## start DATA SHOWN
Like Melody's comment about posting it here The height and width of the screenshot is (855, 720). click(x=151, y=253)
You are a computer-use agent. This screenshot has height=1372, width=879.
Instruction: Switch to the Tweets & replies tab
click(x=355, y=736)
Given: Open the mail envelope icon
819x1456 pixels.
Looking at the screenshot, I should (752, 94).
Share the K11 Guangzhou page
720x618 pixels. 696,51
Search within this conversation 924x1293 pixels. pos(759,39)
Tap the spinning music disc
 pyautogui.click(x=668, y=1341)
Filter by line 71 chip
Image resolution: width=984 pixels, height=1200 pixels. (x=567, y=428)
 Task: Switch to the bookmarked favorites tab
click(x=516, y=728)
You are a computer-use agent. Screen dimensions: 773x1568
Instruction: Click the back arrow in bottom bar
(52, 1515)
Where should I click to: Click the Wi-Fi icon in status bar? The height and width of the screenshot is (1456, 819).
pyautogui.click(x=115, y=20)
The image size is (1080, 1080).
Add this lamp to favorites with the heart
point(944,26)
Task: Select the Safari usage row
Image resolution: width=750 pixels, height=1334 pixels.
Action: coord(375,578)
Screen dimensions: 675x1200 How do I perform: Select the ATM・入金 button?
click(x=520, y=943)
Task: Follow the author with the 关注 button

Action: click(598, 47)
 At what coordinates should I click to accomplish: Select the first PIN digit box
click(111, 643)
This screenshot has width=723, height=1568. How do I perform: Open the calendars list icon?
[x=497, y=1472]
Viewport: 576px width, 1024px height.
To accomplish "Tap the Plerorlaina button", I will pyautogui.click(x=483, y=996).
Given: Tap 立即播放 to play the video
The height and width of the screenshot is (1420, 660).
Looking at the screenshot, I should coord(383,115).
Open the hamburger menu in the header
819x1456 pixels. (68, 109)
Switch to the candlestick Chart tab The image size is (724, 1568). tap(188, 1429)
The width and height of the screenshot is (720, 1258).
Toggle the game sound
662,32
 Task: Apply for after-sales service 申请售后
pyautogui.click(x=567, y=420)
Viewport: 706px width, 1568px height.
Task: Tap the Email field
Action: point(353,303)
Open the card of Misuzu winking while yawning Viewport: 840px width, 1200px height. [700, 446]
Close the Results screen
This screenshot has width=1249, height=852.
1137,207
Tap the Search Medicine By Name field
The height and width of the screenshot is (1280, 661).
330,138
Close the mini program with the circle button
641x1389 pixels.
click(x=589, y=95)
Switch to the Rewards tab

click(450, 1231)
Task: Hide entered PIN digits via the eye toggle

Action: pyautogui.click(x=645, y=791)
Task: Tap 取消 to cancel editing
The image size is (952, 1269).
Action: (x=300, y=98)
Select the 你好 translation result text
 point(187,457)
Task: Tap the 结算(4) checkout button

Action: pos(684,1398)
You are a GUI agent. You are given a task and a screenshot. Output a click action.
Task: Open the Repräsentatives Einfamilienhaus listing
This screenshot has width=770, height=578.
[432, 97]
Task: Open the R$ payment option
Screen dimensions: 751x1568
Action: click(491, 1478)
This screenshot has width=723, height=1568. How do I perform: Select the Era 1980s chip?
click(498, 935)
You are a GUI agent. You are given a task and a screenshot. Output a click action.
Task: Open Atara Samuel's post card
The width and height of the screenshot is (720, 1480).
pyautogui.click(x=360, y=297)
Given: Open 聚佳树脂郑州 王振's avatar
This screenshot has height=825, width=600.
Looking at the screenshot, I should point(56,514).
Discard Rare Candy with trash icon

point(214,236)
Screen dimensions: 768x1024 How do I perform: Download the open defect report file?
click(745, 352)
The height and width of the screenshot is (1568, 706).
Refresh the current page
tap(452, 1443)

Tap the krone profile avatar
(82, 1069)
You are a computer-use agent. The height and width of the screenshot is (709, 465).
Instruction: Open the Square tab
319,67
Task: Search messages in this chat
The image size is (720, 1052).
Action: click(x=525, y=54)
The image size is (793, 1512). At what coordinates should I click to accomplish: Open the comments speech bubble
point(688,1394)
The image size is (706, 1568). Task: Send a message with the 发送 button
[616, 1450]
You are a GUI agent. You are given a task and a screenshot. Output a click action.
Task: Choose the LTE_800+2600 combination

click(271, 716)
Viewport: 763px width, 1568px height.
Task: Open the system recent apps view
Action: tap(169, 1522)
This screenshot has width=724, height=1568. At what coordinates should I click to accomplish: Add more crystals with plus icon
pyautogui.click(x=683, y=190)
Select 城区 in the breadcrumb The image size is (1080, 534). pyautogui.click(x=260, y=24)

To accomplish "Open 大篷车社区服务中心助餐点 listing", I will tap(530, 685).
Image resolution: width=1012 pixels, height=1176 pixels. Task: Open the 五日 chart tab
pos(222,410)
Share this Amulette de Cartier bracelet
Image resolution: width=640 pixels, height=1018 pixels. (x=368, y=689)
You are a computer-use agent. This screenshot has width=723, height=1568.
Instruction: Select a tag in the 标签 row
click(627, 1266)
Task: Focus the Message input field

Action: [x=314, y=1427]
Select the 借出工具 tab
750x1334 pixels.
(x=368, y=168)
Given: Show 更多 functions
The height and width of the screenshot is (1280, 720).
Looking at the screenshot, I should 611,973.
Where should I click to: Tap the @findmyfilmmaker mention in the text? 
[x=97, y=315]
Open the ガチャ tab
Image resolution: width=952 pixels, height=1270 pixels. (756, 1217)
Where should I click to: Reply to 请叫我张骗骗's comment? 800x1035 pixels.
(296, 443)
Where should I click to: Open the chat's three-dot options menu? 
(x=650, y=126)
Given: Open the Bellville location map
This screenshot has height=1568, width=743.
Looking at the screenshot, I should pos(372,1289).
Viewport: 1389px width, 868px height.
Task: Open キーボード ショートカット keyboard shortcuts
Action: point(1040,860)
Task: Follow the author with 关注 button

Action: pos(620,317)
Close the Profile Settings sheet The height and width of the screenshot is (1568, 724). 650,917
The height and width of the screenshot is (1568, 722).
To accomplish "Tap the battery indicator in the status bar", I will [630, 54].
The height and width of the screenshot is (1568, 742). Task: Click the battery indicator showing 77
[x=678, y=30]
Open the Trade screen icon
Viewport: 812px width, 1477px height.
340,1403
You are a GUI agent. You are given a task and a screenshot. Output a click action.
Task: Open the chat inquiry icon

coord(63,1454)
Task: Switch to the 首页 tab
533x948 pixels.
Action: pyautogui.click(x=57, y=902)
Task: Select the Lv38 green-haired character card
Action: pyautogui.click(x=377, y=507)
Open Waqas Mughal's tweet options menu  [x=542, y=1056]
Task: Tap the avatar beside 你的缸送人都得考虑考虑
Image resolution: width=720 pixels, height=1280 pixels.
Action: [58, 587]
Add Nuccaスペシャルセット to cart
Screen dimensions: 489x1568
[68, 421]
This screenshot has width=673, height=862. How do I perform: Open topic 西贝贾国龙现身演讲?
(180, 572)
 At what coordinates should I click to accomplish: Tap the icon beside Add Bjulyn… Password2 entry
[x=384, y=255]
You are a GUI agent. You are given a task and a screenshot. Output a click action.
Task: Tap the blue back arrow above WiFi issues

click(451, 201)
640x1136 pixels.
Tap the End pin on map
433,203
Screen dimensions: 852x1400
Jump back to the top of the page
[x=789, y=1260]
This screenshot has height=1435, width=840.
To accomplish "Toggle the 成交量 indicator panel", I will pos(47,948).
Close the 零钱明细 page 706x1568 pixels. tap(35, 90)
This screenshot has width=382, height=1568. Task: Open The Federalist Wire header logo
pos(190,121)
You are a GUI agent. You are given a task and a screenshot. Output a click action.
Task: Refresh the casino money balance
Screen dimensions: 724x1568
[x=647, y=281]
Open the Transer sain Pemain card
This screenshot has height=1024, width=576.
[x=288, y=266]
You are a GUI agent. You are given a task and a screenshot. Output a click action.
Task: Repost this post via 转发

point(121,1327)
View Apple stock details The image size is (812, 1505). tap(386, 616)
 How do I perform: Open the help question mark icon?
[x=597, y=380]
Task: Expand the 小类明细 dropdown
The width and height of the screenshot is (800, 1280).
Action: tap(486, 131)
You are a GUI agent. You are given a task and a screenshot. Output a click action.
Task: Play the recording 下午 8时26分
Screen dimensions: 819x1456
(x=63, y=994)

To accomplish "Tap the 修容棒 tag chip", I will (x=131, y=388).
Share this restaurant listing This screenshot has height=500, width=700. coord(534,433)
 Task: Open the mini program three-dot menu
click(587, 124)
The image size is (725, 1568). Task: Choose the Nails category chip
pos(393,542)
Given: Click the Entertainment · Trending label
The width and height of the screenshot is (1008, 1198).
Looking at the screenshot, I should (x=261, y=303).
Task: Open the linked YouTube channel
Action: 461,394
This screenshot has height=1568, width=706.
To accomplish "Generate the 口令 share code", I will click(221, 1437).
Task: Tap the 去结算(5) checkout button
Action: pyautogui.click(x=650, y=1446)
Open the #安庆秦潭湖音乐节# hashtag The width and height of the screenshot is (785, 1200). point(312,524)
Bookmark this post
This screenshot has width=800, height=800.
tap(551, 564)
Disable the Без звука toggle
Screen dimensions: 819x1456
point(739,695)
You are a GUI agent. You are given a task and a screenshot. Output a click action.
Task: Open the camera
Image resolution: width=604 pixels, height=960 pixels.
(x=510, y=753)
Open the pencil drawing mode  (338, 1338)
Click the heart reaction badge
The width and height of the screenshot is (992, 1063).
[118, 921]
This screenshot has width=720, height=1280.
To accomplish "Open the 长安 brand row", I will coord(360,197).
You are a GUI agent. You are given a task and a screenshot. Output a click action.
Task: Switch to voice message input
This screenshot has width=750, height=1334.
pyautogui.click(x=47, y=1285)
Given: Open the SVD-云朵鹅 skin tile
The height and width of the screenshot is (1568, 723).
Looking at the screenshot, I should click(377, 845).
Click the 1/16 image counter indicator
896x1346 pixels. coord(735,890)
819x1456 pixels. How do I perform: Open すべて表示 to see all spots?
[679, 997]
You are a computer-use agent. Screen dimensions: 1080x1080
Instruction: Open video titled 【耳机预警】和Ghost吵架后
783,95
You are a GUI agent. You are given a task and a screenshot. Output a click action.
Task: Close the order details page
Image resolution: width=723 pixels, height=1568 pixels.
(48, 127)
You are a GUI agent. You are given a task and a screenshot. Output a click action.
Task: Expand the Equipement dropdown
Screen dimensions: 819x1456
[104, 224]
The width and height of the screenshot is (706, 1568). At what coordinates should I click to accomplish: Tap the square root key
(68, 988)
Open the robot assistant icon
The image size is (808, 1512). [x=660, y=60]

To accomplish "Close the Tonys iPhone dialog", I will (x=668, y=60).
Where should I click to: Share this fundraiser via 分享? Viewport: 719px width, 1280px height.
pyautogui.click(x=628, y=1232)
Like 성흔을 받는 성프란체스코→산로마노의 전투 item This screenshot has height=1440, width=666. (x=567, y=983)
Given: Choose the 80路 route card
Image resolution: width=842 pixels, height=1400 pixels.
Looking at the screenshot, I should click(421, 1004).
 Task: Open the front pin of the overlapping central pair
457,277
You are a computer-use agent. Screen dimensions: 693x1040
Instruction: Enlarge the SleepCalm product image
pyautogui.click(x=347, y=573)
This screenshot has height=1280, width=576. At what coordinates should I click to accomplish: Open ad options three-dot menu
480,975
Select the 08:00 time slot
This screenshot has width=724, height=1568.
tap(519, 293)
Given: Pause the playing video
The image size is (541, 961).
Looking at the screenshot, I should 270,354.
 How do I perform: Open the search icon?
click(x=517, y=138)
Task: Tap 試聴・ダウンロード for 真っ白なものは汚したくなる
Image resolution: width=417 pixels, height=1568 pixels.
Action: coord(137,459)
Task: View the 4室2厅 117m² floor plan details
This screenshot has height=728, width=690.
## end DATA SHOWN
- _WRITTEN TASK_
Copy the lines of the listing from the one containing "Close the Profile" through the one containing "[x=678, y=30]", inclusive, swapping "battery indicator" for "battery icon" and leaving everything else unchanged.

- _FULL RESPONSE_
Close the Profile Settings sheet The height and width of the screenshot is (1568, 724). 650,917
The height and width of the screenshot is (1568, 722).
To accomplish "Tap the battery icon in the status bar", I will [630, 54].
The height and width of the screenshot is (1568, 742). Task: Click the battery icon showing 77
[x=678, y=30]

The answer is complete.